И вдруг раздвинулись стены тесной кладовки. Раздвинулись до бесконечности. Взору открылись: и огромный ромашковый луг с играющими на нем счастливыми детьми, и величественные горы с цветущими на их склонах эдельвейсами, и бескрайнее пенное море. Свобода! И задохнулось сердце радостью. Как замечательно! И понял я, наконец, простую сермяжную истину Земля - лишь временное наше пристанище, с гибелью нашей бренной оболочки, жизнь не кончается. Нет. Она только-только начинается. А над головой я увидел мириады огромных ослепительных звезд. Где-то там, на одной из них, мы будем со Светой жить дальше. Определенно.

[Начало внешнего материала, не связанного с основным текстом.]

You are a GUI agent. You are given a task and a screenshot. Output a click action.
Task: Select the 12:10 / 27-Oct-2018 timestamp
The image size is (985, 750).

Проснулся я от нехватки воздуха и ощутил себя лежащим на полу все в той же кладовке. Да, как не прекрасны бывают, порой, наши сны, но и они, к великому сожалению, заканчиваются. Реальность была отвратительной. Другого слова трудно подобрать к той ситуации, в которой я очутился. По моим скромным подсчетам - воздуха мне оставалось ровно на час, максимум - на два. Я слишком расточительствовал во сне. Пора уже готовиться к отбытию в мир иной. Возможно, что там действительно что-то такое есть. Должно быть. Иначе все теряет всякий смысл. Но, что это? Вроде какие-то звуки? Нет, послышались. Это от нехватки воздуха начинает звенеть в ушах. Так о чем я? Ах, да... Не знаю, как там, а здесь мне положительно повезло - я любил такую замечательную женщину, как Светлана, и был ею любим. Даже ради краткого мига этой любви стоило коптить белый свет. Определенно. Но что это? Кажется, кто-то идет? Или это опять глюки? Нет, шаги. Точно. Ближе, ближе. В кладовке зажегся свет. Он показался мне таким ярким, так резанул по глазам, что я невольно зажмурился. А когда их открыл, то увидел склоненное надо мной симпатичное, радостно улыбающееся лицо Игоря Рощина. И я понял, что это Свобода! И не во сне, а наяву. Только у неё может быть такое симпатичное лицо и такая детская улыбка.
- Привет, Игорь! - сказал я, с трудом поднимаясь. - А отчего ты не говоришь: "Я пришел дать вам волю!"?
Рощин заливисто рассмеялся, сграбастал меня в объятия и принялся трясти, словно грушу.